*Directions for this task*
Across the listing below, count the lines containing "icon". Give nothing but the number.
[Data to process]
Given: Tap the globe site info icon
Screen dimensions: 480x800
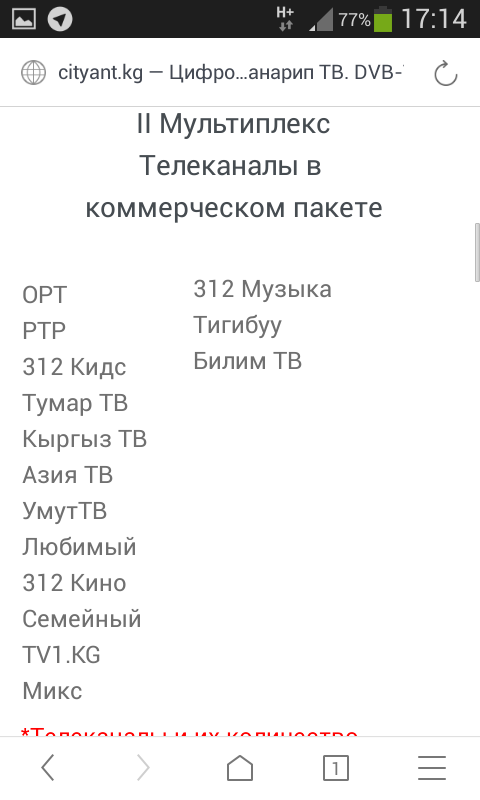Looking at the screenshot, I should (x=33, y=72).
[/Data to process]
[Data to process]
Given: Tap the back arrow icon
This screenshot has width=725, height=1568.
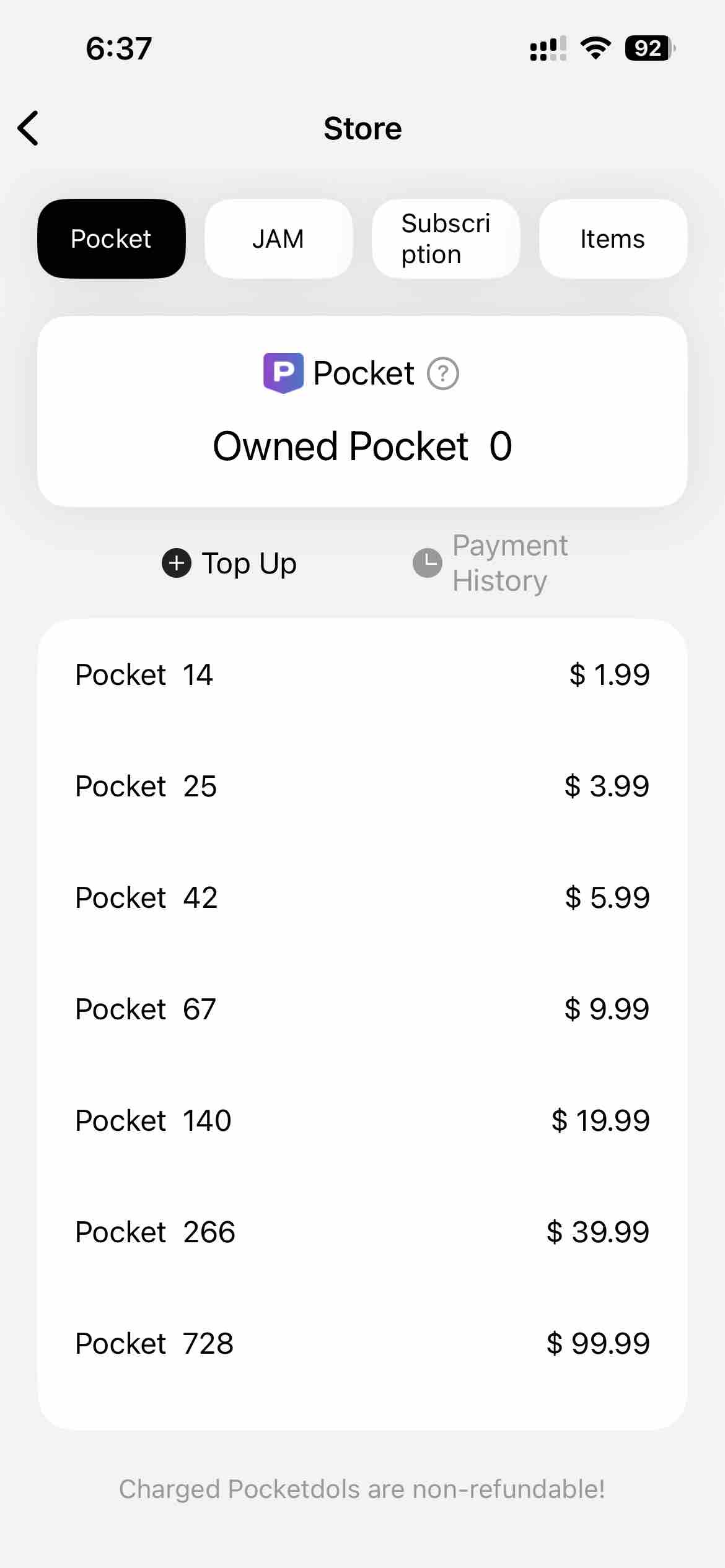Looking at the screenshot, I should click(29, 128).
[/Data to process]
*Output for this task*
2